When your agents start breaking each other's code
Two agents modified the same file independently and created database locks. The fleet hit 135 issues in one day — and the coordination problem that comes with it.
Duration: 8:51 | Size: 8.11 MB
When two people edit the same document at the same time, we call it a collaboration problem. When two AI agents edit the same file independently and one of them creates database locks that crash the production engine, we call it Tuesday.
This happened today in Authexis. The content model was being rewritten — a JSONB blob flattened into proper columns, the stage machinery replaced with a simple status field, 38 commits in a single day. Two parallel agents were working on different issues that both touched the same function. Both added dual-write logic to update_stage_field. The result: double UPDATEs that created database locks and hung the engine.
Nobody coordinated them. Nobody told agent B that agent A had already modified that function. There was no pull request review, no merge conflict, no warning. Both agents did exactly what their issue specs said. Both were correct in isolation. Together, they broke production.
This is the coordination problem that nobody talks about when they talk about AI agents. The discourse is about making agents smarter, giving them better tools, longer context windows, more sophisticated reasoning. All individual capability. But the moment you have two agents working on the same codebase, you have an organizational problem, not a capability problem. And organizational problems are not solved by making individuals smarter.
The second thing worth examining is what happened everywhere else while Authexis was having its coordination crisis. Dinly shipped a post-meal feedback loop and a pantry inventory system — 18 issues in one session, test count doubled. Eclectis fixed XSS vulnerabilities and added 28 handler tests. Scholexis went from zero tests to 75 and fixed an IDOR vulnerability that would have let an attacker delete another user’s data. Prakta’s serve-don’t-show experience went end-to-end. Phantasmagoria replaced its entire generation architecture. SimpleBooks completed its Rails-to-Next.js port.

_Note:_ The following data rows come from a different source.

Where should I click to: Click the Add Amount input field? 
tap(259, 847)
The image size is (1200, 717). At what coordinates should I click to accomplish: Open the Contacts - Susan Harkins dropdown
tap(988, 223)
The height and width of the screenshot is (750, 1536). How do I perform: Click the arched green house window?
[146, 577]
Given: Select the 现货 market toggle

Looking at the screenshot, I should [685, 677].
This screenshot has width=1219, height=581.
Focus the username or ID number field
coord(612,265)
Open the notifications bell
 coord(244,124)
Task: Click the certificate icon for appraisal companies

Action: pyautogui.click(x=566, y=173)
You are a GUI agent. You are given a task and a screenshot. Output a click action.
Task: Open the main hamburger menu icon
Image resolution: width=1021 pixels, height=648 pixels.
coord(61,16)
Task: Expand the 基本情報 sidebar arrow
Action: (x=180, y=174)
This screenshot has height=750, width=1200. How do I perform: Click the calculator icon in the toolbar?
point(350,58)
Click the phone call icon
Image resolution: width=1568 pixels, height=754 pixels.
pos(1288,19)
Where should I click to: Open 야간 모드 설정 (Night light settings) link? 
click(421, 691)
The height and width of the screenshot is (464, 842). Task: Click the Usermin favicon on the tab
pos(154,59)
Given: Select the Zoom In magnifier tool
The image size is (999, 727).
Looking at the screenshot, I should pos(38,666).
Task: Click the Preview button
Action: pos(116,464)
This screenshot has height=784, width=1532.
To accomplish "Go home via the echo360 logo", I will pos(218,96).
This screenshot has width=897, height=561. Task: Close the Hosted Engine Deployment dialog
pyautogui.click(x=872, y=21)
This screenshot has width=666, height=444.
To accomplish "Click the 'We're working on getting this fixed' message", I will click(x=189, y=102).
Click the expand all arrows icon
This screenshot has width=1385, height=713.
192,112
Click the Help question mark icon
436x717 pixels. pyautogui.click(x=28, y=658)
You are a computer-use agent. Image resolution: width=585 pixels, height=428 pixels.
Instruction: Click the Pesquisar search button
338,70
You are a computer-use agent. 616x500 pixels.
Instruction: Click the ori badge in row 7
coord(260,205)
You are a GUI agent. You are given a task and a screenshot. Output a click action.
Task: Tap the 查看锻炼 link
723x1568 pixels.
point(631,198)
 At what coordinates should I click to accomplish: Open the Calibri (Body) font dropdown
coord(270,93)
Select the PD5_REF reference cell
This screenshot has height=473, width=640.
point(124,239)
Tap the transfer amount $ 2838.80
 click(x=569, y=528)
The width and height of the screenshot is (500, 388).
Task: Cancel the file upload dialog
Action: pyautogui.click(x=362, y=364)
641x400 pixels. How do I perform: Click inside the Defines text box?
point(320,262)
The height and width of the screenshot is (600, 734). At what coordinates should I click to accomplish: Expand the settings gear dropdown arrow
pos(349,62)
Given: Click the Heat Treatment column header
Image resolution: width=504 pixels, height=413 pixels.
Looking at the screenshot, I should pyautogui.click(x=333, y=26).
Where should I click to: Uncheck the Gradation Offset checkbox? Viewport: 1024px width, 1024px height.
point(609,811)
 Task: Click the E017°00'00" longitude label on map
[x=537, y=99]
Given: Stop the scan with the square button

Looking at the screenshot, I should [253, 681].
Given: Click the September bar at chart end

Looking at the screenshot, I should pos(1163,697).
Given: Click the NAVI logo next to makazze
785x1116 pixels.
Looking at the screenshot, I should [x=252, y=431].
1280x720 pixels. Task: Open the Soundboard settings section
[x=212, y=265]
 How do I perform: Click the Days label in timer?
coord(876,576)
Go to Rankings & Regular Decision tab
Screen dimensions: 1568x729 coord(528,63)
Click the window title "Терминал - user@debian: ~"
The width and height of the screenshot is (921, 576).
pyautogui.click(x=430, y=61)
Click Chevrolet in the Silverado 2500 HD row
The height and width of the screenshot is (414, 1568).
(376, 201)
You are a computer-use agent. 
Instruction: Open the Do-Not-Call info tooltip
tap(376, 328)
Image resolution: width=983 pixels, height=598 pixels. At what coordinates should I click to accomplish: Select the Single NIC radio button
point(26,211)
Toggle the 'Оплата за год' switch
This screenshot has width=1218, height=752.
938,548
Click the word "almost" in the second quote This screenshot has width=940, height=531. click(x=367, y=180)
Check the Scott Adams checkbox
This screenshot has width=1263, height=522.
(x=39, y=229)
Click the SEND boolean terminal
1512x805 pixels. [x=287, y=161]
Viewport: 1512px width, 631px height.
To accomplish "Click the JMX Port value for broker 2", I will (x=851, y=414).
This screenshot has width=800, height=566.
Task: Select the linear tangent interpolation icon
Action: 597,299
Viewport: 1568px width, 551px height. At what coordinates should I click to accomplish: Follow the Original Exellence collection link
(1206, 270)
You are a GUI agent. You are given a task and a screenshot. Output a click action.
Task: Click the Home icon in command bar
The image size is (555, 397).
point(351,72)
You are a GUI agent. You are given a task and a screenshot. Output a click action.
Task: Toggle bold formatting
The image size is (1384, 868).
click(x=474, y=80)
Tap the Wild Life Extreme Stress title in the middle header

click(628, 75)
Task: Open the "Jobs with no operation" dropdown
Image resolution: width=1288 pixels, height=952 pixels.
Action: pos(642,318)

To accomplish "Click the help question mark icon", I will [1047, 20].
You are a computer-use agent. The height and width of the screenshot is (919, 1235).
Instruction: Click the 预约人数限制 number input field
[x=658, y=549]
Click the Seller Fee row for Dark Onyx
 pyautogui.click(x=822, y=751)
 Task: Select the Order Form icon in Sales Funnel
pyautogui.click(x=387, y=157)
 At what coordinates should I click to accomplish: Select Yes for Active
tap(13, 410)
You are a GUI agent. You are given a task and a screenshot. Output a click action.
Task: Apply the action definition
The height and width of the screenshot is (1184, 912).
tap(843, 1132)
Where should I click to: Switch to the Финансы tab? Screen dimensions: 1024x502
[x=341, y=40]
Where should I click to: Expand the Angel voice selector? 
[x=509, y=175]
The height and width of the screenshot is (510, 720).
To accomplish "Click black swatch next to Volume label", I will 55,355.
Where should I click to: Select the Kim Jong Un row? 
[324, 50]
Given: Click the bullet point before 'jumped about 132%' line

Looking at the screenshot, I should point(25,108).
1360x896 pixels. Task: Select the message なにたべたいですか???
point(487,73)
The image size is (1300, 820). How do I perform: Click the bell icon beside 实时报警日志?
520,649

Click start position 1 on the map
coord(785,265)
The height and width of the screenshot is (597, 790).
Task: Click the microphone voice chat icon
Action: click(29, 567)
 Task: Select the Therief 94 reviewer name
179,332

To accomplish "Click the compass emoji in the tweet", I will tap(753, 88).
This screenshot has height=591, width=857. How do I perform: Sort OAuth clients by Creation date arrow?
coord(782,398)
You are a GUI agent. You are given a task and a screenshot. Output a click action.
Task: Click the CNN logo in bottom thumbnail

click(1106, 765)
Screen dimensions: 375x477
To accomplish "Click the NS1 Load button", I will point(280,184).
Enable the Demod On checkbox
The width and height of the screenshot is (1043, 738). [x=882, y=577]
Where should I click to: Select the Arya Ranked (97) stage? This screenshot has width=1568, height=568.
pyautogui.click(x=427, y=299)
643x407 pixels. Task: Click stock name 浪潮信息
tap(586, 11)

135 issues closed across 11 projects. In one day.
This number should probably worry me more than it does. Not because the work is bad — the work is good. Real security fixes. Real architectural improvements. Real tests catching real bugs. But 135 issues means 135 changes to 11 codebases that nobody reviewed holistically. Each one was correct within its spec. But specs don’t know about each other. The Authexis database lock proved that.
The third insight is about testing as a fleet-wide pattern. Scholexis went from zero tests to 75. Dinly went from 33 to 65. Eclectis from 135 to 163. That’s 130 new tests across three projects in one day, all discovered independently by scout agents running parallel scans.
Nobody mandated a testing initiative. No one wrote a memo saying “all projects need better test coverage.” Each scout looked at its own codebase and independently concluded “this critical path is untested.” The pattern emerged because the same methodology — the scout skill with its parallel scan dimensions — was applied to different codebases and found the same category of problem everywhere.
This is how standards actually form in organizations. Not through mandate. Through independent discovery of the same truth. When three separate teams all conclude they need more tests, that’s stronger than a CTO saying “write more tests.” It’s convergent evolution. The conclusion is more robust because it was reached independently.
The fourth thing is about architectural rewrites happening simultaneously. Authexis rebuilt its content model. Phantasmagoria switched from roller-first to narrative-first generation. Prakta completed the serve-don’t-show experience. Three fundamental redesigns of how each product works, all shipping on the same day.
In a traditional organization, a rewrite is a quarter-long initiative. You plan it, you allocate resources, you sequence it against other priorities, you do the migration in phases. Here, three rewrites shipped in parallel, each driven by a single agent session that understood its own codebase deeply enough to make the change in one sitting.
The advantage is speed. The risk is exactly what happened in Authexis. When a rewrite ships in one session, there’s no time for the broader team to adjust. The function that agent B assumed was unchanged had been rewritten by agent A three hours earlier. In a quarter-long migration, that information would have propagated through code reviews, standup meetings, shared documentation. In a one-day rewrite, the information gap is measured in hours, and hours is enough for a production incident.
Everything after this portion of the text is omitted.